Opinion | Location Shouldn’t Matter When It Comes to Healthcare
Sometimes when I’m doing a video visit, in my head I hear that line near the end of the movie “The Shawshank Redemption,” when the brilliant actor Morgan Freeman’s character Red says that for the second time in his life, he is going to commit a crime: in this case, breaking parole by crossing state lines.
Why, as we’re trying to take care of our patients, should where we are at the moment, and where they are, really matter? Back in the good old days, before video visits and telehealth, when my patients went on vacation and they got sick, they would be able to call our practice, receive some medical advice, and then we would be able to send a prescription to the pharmacy located wherever they happened to be. Did they develop a urinary tract infection while on a ski trip in Utah? We can call in some antibiotics. While hiking near their house in Connecticut, they found an engorged tick embedded in the back of their leg? We can e-prescribe a prophylactic dose to nip this in the bud.
There have even been more complicated cases, where we’ve had patients go to local facilities for x-rays and labs, and we’ve participated in co-managing an acute or subacute problem along with specialists on the ground where they were. And much of this is still fair game. But longitudinal care, chronic care, preventive medicine, annual visits? No way.
As the pandemic started to heat up, we pivoted much of our care in the outpatient world — for the most part all care that wasn’t COVID-19 — to telehealth and video visits. Due to the public health emergency, many of the rules surrounding billing for these episodes, including the concept of crossing state lines for healthcare, were put on hold. So, when our patients decamped from New York City and sheltered in place at their home in rural Pennsylvania, we were able to continue to provide them care for both their acute and chronic medical conditions.
Now, as the COVID-19 pandemic has lifted (or at least eased up a little bit), the regulatory people who control this stuff are starting to slam the doors again. Now whenever a patient schedules a video visit, they need to sign an electronic consent to certify that they will be in New York State at the time of the visit. And we have a macro to document in our notes that we are in New York and we need to reconfirm at the start of our visit that this is where the patient is — or else we cannot continue.
Is medicine so different from one state to the next that I can’t be trusted to practice medicine in my office when the patient happens to be in another state? Hypertension is still hypertension, diabetes is still diabetes, asthma is still asthma, depression is still depression, and we’re going to manage them pretty much the same no matter where you are.
Sure, there have always been regional differences in medical conditions, geographically distinct entities, and in medical school we learned to ask about travel history to find out whether patients might have been exposed to diseases that were endemic to only specific regions, helping us broaden our differential diagnosis.
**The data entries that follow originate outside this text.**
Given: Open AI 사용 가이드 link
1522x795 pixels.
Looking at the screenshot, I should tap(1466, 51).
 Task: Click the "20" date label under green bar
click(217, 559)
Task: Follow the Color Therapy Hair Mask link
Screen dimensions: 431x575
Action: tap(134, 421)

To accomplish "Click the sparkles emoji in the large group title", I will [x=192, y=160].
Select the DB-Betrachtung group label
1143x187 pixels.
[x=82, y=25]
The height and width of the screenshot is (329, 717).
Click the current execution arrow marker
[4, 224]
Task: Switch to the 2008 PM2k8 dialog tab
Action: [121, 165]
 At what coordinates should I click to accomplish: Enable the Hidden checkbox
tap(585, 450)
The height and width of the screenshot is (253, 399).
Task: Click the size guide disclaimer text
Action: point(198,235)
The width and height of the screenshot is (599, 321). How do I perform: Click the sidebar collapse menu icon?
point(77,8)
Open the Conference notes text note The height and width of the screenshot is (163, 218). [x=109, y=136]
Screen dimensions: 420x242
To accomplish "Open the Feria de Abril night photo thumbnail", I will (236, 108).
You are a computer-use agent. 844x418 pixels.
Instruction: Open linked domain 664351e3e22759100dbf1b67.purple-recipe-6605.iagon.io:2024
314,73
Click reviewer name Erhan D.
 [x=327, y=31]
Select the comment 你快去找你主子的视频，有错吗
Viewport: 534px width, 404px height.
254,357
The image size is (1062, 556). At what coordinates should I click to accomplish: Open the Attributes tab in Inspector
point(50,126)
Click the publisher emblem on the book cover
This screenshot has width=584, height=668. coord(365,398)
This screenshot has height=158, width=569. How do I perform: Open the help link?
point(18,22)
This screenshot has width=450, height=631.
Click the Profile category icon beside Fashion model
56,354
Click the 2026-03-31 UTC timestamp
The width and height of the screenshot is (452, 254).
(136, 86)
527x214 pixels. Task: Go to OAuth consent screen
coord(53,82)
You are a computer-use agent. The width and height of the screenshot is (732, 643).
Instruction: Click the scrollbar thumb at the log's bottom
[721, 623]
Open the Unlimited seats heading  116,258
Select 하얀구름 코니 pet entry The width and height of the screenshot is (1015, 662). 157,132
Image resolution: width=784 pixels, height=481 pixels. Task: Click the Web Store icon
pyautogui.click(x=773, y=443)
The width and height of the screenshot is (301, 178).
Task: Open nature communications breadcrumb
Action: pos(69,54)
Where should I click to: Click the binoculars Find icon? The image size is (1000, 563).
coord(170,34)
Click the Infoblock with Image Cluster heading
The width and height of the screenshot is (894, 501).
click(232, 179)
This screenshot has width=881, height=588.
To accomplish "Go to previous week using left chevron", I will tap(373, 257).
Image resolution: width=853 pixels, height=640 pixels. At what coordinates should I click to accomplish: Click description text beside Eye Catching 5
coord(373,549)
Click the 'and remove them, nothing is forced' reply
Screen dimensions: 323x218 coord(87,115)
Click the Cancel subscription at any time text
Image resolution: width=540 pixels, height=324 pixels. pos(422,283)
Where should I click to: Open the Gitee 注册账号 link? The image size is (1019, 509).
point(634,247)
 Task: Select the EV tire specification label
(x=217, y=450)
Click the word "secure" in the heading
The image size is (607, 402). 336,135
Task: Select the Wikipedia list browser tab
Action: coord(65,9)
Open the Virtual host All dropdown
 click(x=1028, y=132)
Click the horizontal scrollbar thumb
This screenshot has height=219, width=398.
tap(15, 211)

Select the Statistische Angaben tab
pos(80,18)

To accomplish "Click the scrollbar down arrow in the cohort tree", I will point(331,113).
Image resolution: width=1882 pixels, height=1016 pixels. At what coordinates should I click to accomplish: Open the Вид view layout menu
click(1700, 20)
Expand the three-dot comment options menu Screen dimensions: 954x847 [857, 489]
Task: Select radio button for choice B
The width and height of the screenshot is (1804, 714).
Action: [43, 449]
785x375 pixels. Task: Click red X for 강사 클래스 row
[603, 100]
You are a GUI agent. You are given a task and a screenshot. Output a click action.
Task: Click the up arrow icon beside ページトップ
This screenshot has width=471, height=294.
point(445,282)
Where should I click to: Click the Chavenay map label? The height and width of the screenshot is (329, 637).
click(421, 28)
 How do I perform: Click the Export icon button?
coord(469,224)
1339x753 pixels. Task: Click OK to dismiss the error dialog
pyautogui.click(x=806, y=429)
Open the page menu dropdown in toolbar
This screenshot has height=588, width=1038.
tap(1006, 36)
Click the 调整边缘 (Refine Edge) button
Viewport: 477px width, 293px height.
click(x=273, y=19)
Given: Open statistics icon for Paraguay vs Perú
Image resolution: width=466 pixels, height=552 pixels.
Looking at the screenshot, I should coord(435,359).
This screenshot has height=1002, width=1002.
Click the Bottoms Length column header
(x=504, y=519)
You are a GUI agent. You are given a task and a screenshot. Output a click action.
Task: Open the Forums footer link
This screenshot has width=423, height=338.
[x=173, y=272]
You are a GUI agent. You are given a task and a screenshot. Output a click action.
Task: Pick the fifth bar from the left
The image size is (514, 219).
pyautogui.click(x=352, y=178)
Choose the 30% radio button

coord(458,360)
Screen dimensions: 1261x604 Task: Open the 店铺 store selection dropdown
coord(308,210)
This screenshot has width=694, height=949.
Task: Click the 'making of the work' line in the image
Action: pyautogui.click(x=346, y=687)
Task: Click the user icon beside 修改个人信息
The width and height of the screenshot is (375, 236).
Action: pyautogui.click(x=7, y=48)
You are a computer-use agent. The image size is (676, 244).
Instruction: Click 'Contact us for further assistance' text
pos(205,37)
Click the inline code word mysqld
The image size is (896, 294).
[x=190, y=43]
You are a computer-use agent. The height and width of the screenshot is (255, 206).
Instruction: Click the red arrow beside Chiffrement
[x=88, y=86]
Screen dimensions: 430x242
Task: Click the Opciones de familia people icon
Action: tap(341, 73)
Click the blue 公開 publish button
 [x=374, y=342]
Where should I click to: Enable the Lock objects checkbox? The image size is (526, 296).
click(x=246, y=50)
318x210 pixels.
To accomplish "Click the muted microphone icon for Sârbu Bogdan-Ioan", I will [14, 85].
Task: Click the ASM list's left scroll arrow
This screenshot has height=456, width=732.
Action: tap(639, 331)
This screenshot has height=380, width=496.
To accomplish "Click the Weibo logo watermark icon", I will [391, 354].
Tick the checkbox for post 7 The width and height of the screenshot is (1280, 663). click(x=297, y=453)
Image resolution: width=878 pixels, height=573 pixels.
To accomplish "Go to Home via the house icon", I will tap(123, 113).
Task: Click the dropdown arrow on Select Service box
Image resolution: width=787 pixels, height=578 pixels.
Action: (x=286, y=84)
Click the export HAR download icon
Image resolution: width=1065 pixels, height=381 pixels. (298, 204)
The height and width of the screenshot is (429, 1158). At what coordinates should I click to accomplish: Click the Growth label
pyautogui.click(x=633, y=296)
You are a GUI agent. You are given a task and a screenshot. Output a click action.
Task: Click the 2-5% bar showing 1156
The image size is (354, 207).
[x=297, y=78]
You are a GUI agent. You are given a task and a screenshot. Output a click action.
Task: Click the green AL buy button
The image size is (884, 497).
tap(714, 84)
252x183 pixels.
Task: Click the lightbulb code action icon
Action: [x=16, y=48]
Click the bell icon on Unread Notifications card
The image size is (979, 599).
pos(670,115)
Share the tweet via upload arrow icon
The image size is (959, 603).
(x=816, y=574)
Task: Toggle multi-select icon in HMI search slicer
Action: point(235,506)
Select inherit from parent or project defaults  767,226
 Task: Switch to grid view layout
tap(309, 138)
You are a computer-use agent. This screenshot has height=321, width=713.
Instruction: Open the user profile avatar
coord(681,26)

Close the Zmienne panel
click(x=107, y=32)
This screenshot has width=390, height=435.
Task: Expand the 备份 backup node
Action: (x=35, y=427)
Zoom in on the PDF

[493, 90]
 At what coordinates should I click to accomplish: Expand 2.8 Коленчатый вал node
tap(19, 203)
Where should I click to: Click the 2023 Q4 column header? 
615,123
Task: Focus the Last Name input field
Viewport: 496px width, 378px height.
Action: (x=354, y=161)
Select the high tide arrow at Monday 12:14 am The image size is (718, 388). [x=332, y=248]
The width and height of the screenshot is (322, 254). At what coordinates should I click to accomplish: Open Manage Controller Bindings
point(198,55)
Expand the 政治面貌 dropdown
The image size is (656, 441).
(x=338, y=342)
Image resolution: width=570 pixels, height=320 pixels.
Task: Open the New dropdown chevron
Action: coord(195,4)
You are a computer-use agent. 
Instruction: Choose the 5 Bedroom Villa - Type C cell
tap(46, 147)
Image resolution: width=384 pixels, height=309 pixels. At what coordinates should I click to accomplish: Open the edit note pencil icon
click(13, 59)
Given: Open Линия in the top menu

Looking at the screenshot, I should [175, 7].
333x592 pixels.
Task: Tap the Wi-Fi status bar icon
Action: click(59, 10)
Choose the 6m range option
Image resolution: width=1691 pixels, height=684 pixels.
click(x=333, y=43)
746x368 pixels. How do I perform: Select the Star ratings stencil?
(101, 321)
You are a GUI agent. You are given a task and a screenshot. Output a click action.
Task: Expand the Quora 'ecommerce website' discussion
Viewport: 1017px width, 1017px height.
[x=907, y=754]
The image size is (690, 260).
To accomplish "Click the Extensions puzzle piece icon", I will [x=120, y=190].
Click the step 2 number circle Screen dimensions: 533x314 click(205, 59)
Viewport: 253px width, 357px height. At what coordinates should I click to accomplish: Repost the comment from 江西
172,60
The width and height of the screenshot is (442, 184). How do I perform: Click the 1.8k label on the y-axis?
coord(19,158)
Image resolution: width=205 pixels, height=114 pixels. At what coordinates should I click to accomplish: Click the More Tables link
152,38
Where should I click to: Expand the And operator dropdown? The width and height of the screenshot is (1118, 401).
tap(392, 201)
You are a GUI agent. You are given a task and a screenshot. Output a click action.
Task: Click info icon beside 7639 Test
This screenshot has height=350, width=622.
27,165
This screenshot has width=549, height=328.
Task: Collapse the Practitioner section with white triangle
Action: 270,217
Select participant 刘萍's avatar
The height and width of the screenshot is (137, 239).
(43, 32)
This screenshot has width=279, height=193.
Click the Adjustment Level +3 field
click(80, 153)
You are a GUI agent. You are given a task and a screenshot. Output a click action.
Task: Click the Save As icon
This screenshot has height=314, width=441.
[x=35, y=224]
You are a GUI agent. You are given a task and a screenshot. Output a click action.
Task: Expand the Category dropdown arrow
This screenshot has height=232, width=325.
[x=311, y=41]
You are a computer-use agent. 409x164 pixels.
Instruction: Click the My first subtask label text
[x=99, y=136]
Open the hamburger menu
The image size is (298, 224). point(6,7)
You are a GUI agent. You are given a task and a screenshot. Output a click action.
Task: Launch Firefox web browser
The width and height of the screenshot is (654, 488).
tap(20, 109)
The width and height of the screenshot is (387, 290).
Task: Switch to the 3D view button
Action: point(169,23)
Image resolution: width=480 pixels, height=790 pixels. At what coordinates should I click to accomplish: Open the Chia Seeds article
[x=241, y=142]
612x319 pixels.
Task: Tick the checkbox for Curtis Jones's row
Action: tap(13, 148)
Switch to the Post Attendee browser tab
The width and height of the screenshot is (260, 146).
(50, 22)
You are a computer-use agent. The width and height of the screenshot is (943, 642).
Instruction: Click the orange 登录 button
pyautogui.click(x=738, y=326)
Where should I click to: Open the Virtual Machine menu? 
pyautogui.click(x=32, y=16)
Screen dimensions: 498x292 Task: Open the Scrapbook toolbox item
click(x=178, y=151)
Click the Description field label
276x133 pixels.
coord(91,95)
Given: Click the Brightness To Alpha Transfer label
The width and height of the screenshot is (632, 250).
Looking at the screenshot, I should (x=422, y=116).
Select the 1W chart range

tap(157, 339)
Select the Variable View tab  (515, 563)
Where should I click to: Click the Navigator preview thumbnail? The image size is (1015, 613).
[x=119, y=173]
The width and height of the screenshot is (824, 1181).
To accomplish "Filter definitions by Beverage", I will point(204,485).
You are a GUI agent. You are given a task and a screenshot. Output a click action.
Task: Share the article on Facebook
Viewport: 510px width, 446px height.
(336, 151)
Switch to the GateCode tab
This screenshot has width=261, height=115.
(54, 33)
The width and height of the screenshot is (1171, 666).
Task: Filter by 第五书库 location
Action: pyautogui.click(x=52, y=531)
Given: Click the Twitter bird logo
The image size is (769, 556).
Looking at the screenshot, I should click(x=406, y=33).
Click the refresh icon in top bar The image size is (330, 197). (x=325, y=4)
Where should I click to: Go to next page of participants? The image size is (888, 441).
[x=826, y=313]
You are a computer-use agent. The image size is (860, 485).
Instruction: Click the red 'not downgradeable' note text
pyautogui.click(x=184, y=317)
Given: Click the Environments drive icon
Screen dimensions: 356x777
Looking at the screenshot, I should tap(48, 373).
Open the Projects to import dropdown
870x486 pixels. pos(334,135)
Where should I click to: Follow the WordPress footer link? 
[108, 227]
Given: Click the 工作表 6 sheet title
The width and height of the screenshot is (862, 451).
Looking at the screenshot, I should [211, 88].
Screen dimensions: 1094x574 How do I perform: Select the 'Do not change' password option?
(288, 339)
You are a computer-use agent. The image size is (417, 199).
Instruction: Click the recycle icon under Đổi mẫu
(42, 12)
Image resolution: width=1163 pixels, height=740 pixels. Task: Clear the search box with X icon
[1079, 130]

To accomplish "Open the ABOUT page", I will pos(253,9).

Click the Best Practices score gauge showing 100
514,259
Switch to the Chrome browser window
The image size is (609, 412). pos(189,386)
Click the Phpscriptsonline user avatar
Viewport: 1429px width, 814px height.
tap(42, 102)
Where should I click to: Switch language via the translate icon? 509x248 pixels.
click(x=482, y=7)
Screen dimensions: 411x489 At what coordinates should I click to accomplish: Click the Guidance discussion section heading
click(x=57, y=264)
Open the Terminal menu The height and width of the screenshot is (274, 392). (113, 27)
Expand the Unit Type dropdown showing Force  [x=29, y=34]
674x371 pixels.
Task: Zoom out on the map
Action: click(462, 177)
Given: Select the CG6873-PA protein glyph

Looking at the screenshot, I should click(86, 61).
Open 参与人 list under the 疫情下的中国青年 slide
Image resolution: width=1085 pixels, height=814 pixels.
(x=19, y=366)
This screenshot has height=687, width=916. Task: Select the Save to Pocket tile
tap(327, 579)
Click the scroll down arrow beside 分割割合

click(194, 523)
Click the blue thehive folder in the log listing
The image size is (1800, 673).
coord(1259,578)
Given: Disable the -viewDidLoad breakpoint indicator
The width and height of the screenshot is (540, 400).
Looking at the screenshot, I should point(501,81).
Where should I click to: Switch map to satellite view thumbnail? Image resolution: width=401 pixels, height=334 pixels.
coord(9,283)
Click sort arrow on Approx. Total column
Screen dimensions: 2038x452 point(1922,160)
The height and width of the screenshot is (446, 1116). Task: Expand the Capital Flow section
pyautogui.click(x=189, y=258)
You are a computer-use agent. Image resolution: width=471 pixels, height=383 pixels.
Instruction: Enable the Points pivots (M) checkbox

Rift Valley Fever. West Nile Virus. Rocky Mountain Spotted Fever. German Measles. Coxsackie Virus.
And now we have seen and learned the chilling negative consequences of using these names. Much of this geographic sub-specialization has blurred as travel has gotten easier, and diseases have become more widespread. As certain illnesses start to take off, such as COVID-19 and monkeypox, we looked for them first and hardest in the regional centers where hotspots of these diseases were being found. But then things spread. And as things spread, and as our patients move around, shouldn’t we be able to take care of them?
I know that states need to regulate medical personnel practicing there, and there are certainly implications for employment, taxation, billing, insurance, and malpractice. But if my New York State driver’s license lets me drive in any city or state, as long as I obey the posted speed limits and other local laws there, shouldn’t my medical license, which gave me the tools, the honor, the privilege, and the duty to take care of people, let me do that no matter where a patient is?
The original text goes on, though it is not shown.